American singer and actress (born 1960)

Rebecca Spencer (born April 29, 1960) is an American singer and actress, known for her roles in musicals and cabaret productions. Over the course of her career, Spencer has performed principal roles in over 50 opera, national tour, regional and Off-Broadway productions, including co-starring in Hollywood Bowl's 2019 production of Into the Woods (in the role of Jack's Mother). She created the role of Lisa Carew in the world premiere of Frank Wildhorn's Jekyll and Hyde at the Alley Theatre, opposite Linda Eder and Chuck Wagner, and premiered the role of Madame Giry in the $35 million production of Phantom - The Las Vegas Spectacular, under the direction of Harold Prince.

== Early life and education ==
Spencer was born the youngest of three children in Bristol, Pennsylvania, and raised in nearby Levittown. She graduated from Ithaca College in 1982 with a Bachelor of Music.

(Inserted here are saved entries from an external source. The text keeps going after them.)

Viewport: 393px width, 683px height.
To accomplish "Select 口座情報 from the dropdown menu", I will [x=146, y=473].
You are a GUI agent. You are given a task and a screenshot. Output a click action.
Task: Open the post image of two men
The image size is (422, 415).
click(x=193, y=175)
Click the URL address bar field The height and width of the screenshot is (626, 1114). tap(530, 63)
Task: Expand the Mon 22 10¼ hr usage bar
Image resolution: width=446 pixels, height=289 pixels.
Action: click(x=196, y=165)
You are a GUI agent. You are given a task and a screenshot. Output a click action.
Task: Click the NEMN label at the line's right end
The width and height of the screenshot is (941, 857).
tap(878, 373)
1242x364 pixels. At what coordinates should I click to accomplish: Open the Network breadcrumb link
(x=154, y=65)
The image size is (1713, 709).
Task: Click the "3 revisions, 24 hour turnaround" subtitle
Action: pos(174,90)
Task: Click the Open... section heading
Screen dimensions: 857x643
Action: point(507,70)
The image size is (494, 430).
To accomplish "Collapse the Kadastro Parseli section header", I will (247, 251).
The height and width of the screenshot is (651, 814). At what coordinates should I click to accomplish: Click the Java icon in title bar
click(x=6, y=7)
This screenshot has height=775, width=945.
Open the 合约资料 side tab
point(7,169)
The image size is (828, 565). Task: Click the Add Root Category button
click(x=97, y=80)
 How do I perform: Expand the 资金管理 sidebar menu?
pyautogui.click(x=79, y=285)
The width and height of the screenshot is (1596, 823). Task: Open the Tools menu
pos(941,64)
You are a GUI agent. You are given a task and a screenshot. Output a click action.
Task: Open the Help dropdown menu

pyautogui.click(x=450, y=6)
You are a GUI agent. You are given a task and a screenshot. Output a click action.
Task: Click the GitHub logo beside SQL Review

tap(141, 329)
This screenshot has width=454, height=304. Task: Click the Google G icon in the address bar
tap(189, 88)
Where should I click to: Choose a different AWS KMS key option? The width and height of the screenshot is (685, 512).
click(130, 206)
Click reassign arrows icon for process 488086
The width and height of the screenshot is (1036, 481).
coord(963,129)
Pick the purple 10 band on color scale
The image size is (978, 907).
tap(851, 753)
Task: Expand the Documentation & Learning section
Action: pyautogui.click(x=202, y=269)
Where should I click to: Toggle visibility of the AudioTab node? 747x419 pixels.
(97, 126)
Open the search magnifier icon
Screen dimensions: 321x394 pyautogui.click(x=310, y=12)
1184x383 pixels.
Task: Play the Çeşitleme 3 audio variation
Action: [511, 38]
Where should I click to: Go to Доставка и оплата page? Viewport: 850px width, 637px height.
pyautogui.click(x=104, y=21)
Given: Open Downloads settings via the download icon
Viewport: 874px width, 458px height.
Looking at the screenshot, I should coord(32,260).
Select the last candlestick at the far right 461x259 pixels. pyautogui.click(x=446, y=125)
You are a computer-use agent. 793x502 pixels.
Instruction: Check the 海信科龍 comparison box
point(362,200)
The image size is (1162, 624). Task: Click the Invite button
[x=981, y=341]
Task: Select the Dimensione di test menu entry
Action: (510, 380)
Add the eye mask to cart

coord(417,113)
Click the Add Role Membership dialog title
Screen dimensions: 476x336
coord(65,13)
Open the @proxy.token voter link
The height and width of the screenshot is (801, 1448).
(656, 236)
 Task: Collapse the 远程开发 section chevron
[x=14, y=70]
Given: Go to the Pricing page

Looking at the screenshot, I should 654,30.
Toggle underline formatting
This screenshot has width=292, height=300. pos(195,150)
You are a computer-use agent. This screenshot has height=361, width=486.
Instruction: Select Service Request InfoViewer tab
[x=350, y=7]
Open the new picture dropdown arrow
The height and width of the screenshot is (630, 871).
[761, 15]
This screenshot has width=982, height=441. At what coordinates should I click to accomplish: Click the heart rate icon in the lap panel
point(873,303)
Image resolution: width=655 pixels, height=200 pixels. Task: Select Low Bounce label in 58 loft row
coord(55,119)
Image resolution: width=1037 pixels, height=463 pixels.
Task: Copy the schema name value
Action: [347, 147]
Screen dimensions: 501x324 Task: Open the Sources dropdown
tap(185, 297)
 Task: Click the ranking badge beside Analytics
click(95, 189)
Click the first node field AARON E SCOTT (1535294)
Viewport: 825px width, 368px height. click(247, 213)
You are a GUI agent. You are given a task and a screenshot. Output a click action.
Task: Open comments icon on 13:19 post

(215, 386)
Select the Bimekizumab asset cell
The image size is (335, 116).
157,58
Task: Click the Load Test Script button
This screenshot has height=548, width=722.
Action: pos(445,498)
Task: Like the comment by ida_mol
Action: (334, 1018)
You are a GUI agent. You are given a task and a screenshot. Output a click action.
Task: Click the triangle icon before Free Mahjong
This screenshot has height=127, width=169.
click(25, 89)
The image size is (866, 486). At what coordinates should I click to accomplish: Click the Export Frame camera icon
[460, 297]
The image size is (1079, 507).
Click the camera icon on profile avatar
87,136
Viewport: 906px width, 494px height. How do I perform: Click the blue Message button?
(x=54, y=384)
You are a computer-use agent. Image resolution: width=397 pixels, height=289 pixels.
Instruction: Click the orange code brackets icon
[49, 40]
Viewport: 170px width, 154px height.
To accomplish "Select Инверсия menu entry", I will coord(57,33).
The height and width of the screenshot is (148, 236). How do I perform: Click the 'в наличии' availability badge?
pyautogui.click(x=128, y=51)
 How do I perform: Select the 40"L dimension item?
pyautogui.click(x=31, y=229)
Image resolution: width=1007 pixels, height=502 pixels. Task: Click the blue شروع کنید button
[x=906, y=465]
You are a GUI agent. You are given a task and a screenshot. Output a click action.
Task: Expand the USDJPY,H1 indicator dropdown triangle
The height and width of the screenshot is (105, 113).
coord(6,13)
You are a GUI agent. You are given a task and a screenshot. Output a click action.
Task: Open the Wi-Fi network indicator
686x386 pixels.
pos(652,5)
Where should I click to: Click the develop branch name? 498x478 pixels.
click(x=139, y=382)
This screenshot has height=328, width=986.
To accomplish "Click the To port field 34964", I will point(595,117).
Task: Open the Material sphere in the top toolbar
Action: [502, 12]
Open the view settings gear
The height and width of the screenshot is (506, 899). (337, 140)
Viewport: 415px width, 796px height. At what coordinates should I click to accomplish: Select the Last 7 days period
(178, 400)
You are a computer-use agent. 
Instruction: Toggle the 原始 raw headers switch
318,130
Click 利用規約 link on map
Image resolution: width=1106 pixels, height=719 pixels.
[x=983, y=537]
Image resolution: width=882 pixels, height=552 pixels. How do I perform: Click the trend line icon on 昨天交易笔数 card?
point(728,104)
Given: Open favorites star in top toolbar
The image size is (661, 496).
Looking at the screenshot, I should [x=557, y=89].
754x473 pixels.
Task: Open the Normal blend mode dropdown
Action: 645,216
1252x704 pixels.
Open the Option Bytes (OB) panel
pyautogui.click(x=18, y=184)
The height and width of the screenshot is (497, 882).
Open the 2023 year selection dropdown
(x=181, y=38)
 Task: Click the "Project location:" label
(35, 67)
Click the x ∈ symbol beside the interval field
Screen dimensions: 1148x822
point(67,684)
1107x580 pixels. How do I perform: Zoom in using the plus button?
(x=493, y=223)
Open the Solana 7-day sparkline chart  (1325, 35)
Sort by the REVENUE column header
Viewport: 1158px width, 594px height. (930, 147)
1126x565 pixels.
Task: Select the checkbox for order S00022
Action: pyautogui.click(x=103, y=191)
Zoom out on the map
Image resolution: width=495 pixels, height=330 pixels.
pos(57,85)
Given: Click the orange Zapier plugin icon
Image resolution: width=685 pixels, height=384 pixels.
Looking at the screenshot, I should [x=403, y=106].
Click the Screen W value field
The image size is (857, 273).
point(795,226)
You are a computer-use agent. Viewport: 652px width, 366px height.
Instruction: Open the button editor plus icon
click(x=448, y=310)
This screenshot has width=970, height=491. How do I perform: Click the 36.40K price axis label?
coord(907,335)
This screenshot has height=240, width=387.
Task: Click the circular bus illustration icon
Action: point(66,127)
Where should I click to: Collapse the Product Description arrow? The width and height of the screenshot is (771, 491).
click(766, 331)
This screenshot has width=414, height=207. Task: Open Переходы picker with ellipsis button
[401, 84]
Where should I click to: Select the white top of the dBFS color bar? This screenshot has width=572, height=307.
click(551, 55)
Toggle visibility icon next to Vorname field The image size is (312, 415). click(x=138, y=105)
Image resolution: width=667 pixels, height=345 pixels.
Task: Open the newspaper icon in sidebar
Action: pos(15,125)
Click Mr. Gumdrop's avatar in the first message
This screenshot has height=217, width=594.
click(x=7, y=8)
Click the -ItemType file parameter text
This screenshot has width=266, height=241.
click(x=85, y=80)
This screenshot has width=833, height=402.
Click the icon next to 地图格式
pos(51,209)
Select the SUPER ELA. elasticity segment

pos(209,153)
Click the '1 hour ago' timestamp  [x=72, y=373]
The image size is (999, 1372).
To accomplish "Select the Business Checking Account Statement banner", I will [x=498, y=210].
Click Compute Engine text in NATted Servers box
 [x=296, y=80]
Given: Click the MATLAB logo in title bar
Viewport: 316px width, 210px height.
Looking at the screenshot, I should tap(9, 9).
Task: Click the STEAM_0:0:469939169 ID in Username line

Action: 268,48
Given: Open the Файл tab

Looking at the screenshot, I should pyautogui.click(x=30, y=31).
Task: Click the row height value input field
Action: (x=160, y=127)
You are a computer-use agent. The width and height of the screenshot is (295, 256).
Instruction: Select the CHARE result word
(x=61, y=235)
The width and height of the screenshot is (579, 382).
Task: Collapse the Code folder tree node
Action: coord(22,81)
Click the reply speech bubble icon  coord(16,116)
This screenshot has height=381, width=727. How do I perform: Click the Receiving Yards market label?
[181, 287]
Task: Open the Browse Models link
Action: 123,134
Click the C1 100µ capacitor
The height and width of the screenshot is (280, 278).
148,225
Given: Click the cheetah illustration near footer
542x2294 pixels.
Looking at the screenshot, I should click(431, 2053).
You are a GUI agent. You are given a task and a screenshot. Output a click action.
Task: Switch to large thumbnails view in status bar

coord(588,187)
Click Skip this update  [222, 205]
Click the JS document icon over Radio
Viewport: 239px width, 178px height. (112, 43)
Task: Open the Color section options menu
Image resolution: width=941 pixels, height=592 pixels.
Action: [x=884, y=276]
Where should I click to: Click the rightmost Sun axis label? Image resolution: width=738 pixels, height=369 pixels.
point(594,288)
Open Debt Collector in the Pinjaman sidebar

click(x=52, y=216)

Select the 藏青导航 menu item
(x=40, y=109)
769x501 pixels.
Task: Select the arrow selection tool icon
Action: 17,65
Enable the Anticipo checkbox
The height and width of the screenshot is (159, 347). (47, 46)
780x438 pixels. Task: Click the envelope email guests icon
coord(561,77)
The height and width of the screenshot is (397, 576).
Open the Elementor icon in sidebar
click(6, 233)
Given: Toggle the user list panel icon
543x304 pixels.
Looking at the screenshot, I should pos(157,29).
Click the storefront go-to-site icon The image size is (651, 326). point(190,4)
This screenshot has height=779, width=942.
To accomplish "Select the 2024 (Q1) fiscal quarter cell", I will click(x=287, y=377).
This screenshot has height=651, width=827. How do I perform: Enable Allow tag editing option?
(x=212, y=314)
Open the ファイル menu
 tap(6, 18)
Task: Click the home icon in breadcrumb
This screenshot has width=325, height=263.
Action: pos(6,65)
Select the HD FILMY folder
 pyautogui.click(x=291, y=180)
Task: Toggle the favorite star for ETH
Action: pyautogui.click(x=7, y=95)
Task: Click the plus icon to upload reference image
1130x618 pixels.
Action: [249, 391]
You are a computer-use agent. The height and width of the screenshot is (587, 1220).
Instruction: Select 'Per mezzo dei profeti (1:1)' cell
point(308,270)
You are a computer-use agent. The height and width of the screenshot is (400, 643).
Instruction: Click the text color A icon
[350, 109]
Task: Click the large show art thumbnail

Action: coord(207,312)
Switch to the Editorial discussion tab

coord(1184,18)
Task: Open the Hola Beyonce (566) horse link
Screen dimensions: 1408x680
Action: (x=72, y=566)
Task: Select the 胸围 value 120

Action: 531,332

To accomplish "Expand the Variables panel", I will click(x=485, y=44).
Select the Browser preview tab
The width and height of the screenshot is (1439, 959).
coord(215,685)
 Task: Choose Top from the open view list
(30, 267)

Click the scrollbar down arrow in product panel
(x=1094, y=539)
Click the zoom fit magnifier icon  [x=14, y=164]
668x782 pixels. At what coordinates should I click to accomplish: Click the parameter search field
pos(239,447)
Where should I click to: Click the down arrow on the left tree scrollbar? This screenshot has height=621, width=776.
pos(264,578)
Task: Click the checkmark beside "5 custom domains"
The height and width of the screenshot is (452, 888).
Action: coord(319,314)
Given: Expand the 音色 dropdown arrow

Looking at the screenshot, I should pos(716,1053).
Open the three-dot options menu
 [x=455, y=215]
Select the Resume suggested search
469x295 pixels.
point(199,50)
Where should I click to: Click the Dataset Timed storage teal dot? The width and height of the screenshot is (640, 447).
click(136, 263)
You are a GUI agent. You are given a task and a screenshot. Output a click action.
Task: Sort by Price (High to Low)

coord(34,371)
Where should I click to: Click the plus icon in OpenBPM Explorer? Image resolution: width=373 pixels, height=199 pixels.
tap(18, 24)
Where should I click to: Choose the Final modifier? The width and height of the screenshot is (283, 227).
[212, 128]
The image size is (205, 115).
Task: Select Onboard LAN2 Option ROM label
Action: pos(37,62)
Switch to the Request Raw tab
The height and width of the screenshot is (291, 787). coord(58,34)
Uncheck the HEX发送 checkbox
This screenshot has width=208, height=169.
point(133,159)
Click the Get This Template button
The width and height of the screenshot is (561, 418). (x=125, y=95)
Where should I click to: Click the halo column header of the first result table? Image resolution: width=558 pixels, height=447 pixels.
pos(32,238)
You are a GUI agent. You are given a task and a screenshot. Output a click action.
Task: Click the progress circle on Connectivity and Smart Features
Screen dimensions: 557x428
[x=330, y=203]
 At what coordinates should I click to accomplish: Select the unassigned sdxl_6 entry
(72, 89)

While in college, Spencer began her professional theatre career, appearing in productions at Theatre By The Sea in Matunuck, Rhode Island, including West Side Story, Brigadoon, and Sweeney Todd.

== Career ==
Following college, Spencer's early career included roles in productions at the Candlewood Playhouse in Connecticut, as Philia in A Funny Thing Happened on the Way to the Forum, Johanna in Sweeney Todd: The Demon Barber of Fleet Street, and as Anna Held in Tintypes (at the Shawnee Playhouse in Pennsylvania).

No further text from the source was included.